The issue I have is not with the app or the software but instead with the merger of software to hardware. Why? Because certain entry formats fail to support my input rate requirement. I can type about 90WPM on a QWERTY keyboard from a desktop/laptop command center. I cannot get anything remotely close to that encoding rate from a phone or tablet. Meanwhile, tablet and phone hardware cannot keep up with my tactile editing and formatting input rates. Since encoding, editing and formatting are fundamental functions of the scripting process, and since software is versioned and contoured to fit specific hardware platforms, a machine that can’t keep up with me is a machine not worth using.
And so I present the latest and greatest in today’s authoring software, along with my seminar speaking notes.
- Microsoft Word – most options, biggest compatibility, still king
- Scrivener ($40) – the bomb
- Ulysses III ($45) for Mac only, simpler than Scrivener, between a minimalist writing tool and Scrivener
- Fade In ($50), cross-platform (Windows, Mac, and Linux) with features that rival Final Draft at a lower cost
- Final Draft ($250), “#1-selling screenwriting program in the world!,” heard they stopped making changes years ago, overpriced
- Masterwriter ($200), biggest collection of writing tools ever assembled in one program
- Movie Magic Screenwriter ($200), Dramatica Story Expert ($190), dramaticaPRO ($136), “analyze an existing story”, “finds the problems in your story” (really?)
- WriteWay Pro ($35)
- Voice-Recognition software – not useful
Browser — internet connection required
- Apple Pages – iWork Suite
- Google Docs (FREE)
- MS Office Web Apps (FREE) – Word
- Apache OpenOffice Writer (FREE)
- Kingsoft Office Writer
- Editorial – arguably most powerful writing program for iPad
- Write – arguably most powerful writing program for Android tablet
- Smart Office 2
What wasn’t included with my notes but became a big talking point was how exporting to .pdf is critical. You simply cannot use an authoring software that doesn’t offer the ability to export to .pdf. The .pdf file format is just absolutely standard for trafficking scripts to your artistic director, cast, etc. To not have this feature is silly.
Second, the above almost all have one thing in common: they require you to use Markdown for formatting. You could just write in plain text, but if you want italics or bold text, or want to add a list or a link, you’ll have to use Markdown. Really not worth elaborating here but I’ve taken care of the issue by listing the apps which allow for common formatting.

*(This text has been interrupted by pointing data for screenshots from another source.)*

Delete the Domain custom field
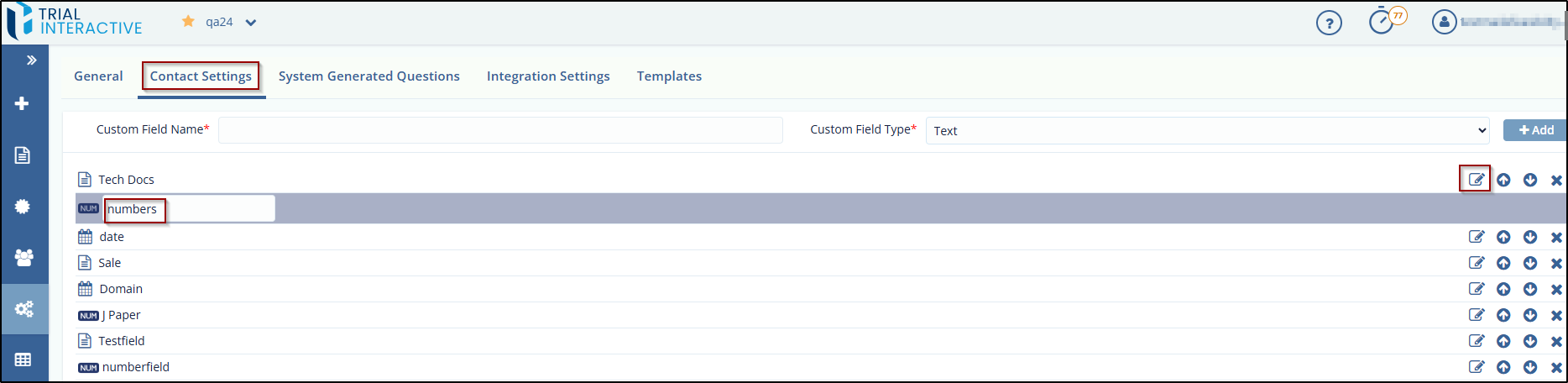Viewport: 1568px width, 383px height. (x=1556, y=290)
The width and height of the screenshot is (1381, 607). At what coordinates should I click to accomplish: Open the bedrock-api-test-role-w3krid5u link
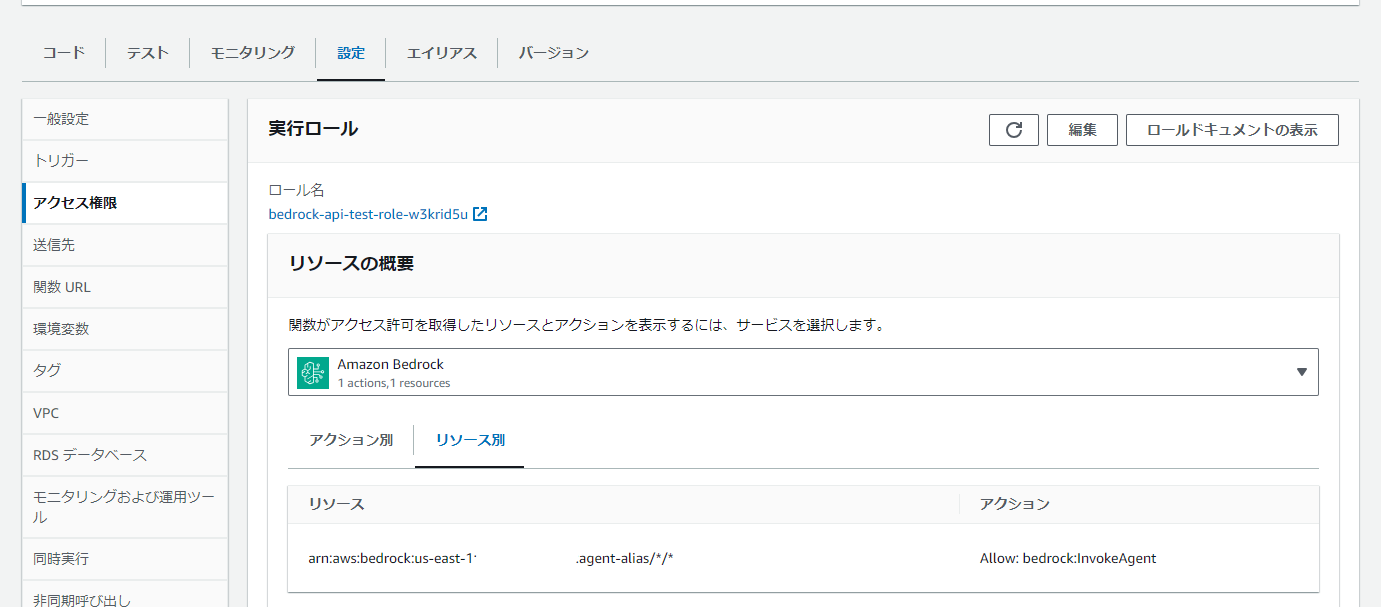[370, 213]
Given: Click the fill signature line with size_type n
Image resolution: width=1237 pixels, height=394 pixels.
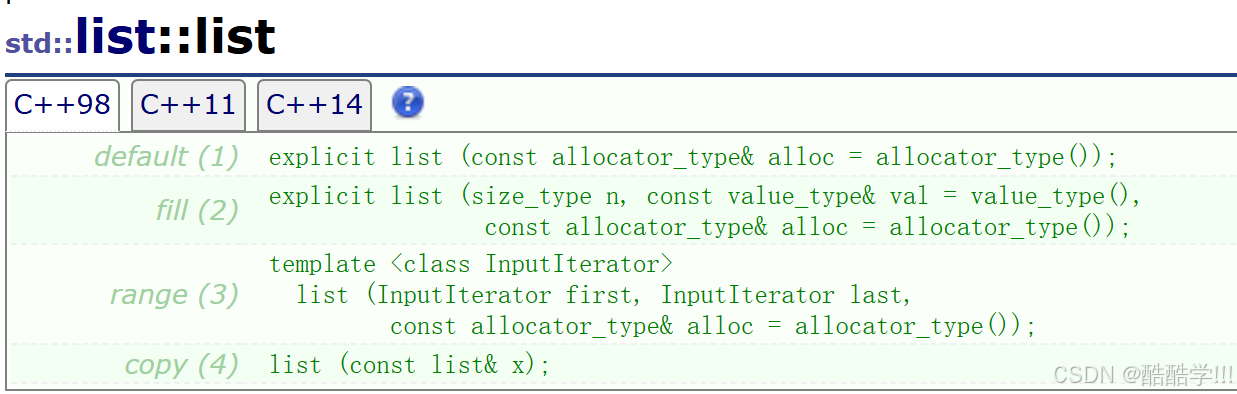Looking at the screenshot, I should tap(705, 196).
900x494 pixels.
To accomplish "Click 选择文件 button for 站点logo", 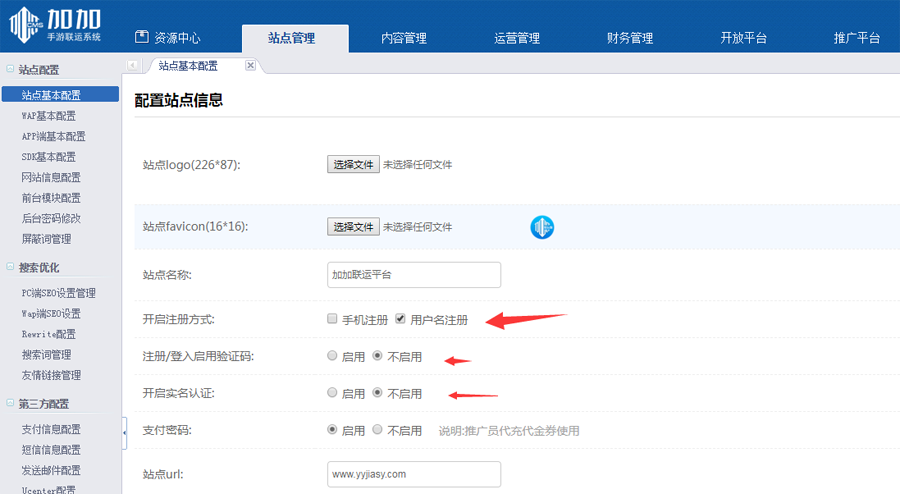I will click(352, 164).
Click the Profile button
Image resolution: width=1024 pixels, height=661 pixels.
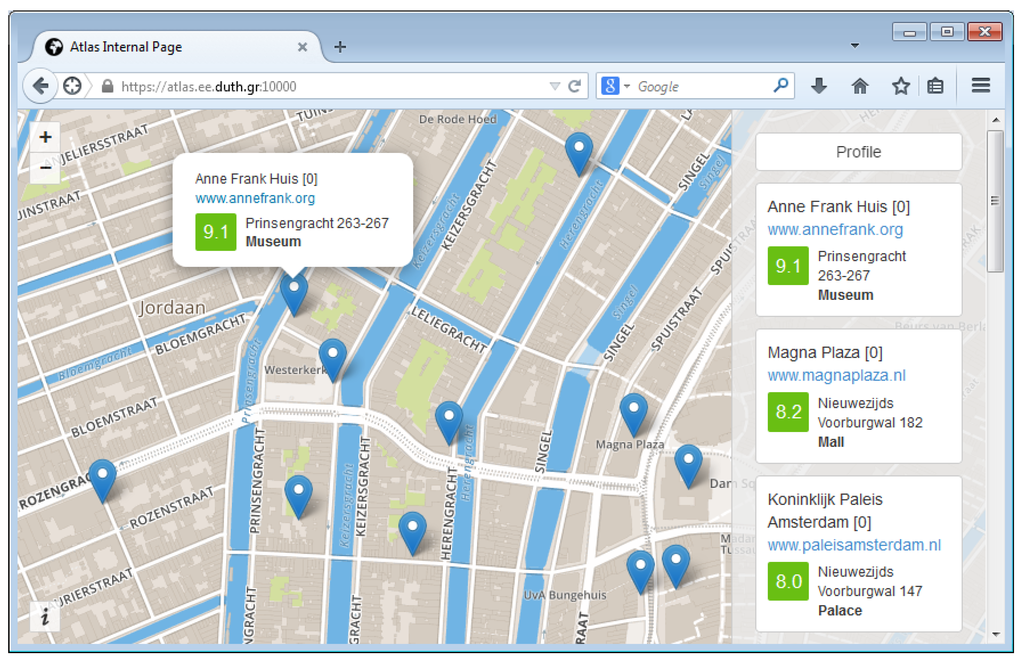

Now, I didn’t then and I don’t want to now issue a declaration crowning ‘the best software.’ Since writing is such a personal practice I feel I can only effuse my list, which by its taxonomy proffers a framework for evaluating which software is best for your personal writing situation. However, I did bullet each hardware subcategory by order of importance, based on my own alchemy judging features offered, price sensitivity and durability. You don’t want to become enamored with and dependent upon a particular software only to have it evaporate from the market next year. Anyway, let this list hopefully guide you on your own journey to discovering an authoring tool that can help support and bolster your writing.
The people who joined the seminar spanned the globe. Not surprisingly, everyone shared the same experiences and observations. It’s like we’re these individual artisans, each working in isolation, each reaching out for audiences while reaching out to each other.
You wonder sometimes if these fancy writing tools tend to push us farther away from both.